The designers would ship their garments to Saks without a label because you were not selling a particular designer, you were selling Saks Fifth Avenue. The “Saks Fi
fth Avenue” label was sewn on the side. Once I received a letter from a young ensign. He saved all his money to buy his wife a dress from Saks Fifth Avenue. At Christmas, he gave her this beautiful Saks box. She opened it, and there was a beautiful Saks dress, but no label.
I wrote back, “I’m sure you’ll find the label sewn in the inseam. However, I will be more than happy to be sure you have enough labels.” I sent him a box. She must have put one in every garment she owned.
Although he did not let them put their labels in the garments until the late sixties, Adam Gimbel was not against designers. Fifty percent of our garments came from designers in the garment center. Adam started out as Saks vice president when it opened in 1924. Less than a year after the store opened, Horace Saks, who was president, died, and Adam took over. He was a renaissance man, spoke French and German, was a great sportsman, and read three books a week, always one in a different language. And he had an eye like no one else. (He actually had only one eye; the other had been lost when he was a child.)
When Adam came into the store in the morning, he’d leave his coat and hat in the men’s hat department on the first floor. At night, he’d walk down from his office on the eighth floor, stopping to check every floor on his way down. He prided himself on having the most beautiful, elegant store. “America’s largest specialty store” was what he called it. Adam didn’t want to hear about Saks 34th, which was a real cheap department store and had no relationship to Saks Fifth Avenue. Neither did Gimbel’s, which was run by his cousin Bruce Gimbel, who also trained at Saks.
A few years after I arrived, Grace DeMun was let go. I went up to Sophie and said, “I don’t know what to do. Grace wants me to leave with her.”

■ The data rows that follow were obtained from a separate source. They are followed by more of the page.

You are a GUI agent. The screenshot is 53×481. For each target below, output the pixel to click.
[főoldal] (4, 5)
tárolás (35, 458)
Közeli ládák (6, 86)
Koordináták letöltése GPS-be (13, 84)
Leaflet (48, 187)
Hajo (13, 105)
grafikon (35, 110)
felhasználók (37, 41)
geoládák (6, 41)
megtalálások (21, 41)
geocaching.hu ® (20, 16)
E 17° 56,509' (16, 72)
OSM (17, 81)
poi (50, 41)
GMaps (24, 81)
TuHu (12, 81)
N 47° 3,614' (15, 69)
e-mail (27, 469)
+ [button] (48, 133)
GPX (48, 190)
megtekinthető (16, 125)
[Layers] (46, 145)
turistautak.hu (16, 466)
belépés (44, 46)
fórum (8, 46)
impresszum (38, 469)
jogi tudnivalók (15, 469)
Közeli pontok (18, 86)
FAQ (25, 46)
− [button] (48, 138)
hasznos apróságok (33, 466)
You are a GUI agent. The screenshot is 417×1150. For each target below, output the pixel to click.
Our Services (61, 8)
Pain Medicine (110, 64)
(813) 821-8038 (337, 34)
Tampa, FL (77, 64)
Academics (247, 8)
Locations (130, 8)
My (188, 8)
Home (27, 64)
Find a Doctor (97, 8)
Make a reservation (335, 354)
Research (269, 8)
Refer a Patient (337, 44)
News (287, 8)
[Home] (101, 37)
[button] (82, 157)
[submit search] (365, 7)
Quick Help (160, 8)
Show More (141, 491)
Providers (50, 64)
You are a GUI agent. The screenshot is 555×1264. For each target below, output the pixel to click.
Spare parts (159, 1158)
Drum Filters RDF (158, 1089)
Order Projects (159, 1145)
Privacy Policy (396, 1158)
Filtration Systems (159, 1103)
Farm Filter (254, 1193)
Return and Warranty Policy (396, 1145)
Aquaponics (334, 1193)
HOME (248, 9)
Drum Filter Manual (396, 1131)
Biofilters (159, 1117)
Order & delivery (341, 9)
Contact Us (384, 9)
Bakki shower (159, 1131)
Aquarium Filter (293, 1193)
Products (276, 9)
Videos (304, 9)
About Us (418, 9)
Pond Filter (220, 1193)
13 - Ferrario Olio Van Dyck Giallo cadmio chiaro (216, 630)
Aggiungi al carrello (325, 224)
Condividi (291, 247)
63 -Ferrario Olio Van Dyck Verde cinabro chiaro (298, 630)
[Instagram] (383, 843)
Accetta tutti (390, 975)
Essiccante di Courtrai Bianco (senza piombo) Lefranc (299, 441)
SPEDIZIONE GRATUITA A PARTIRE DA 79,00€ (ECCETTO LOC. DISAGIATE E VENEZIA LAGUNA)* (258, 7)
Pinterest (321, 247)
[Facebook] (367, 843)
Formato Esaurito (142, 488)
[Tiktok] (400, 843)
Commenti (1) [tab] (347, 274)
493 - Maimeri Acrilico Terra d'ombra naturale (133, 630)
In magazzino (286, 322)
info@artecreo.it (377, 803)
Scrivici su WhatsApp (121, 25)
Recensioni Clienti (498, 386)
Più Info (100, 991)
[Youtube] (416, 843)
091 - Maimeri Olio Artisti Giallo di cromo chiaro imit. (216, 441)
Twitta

She said, “You wait right here.” She called Adam. I was in the fitting room, and I could see his feet going past. Then I heard him say, “You tell Helen I’m going to give her six months, and if she does the job, it’s hers. She won’t get an increase; she’ll have to work for it.”
And I did. I directed all the public relations; I produced and directed every fashion show. And when we started new stores in places like Chicago, Atlanta, Palo Alto, it was my job to go out in the market, meet the community, and open the store. I would have breakfast meetings with women—there weren’t many working women in those days. A Saks Fifth Avenue in their city was so exciting to them. “Oh, we’re going to get a little piece of New York,” they’d say.